La ponencia, impartida por la Gabriela Azucena Morales Cruz, especialista en género y economía, reveló una realidad cruda respaldada por cifras del INEGI, mientras las mujeres dedican un promedio de 39.7 horas semanales al trabajo doméstico y de cuidados no remunerado, los hombres apenas alcanzan las 18.2 horas.

Morales Cruz describió una geografía doméstica que limita la libertad femenina, según la especialista, el diseño de la vida diaria obliga a las mujeres a trazar rutas para que la escuela, el mercado y el cuidado de los padres queden “de paso” al trabajo, una carga mental que los varones rara vez asumen.

“Si trazamos rutas dentro de la casa, los lugares más caminados por las mujeres son la cocina y el área de lavado; la sala no se camina; a veces el baño es el único refugio de cinco minutos donde nadie nos interrumpe”, señaló.

El impacto de esta sobrecarga no es solo estadístico; es humano y estructural, en este sentido, la conferencia destacó que esta desigualdad genera dependencia económica, al trabajar medios tiempos para poder cuidar, las mujeres limitan sus ingresos; agotamiento crónico, por la sensación de “despertar ya cansada” por la carga mental de gestionar la agenda de toda la familia; y pobreza política; si no hay tiempo para el descanso o el sueño, mucho menos lo hay para la reunión colectiva, el debate o la ocupación de cargos de liderazgo.

Uno de los puntos más álgidos fue la explicación de la “curva de vida”; mientras los hombres mantienen trayectorias lineales, las mujeres enfrentan una caída en su desarrollo profesional y personal cuando la familia crece.

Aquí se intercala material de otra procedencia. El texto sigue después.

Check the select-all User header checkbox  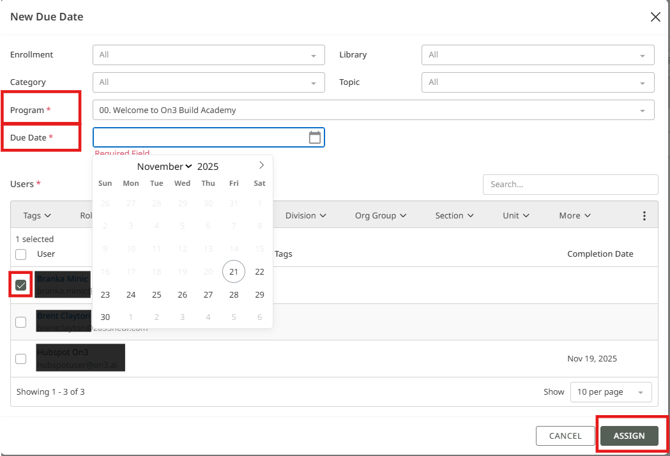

Lo más alarmante, advirtió la especialista, es que tras el cuidado de los hijos llega el cuidado de adultos mayores, una etapa que puede ser “interminable” debido a enfermedades crónicas y que recae casi exclusivamente en las hijas, hermanas o esposas por un mandato social, no por una capacidad biológica superior.

Tanto la magistrada Tovar Pescador como la ponente coincidieron en que no se trata de una lucha contra los hombres, sino contra una estructura sistémico. “Sin tiempo no hay participación. Si tenemos pobreza de tiempo, tenemos pobreza política”, sentenciaron.

El evento cerró con un llamado a la colectividad, la solución, propusieron, es sacar el cuidado del ámbito individual y privado para devolverlo a lo comunitario y público, exigiendo que las instituciones se adapten a las necesidades reales de quienes hoy sostienen la vida con su tiempo regalado.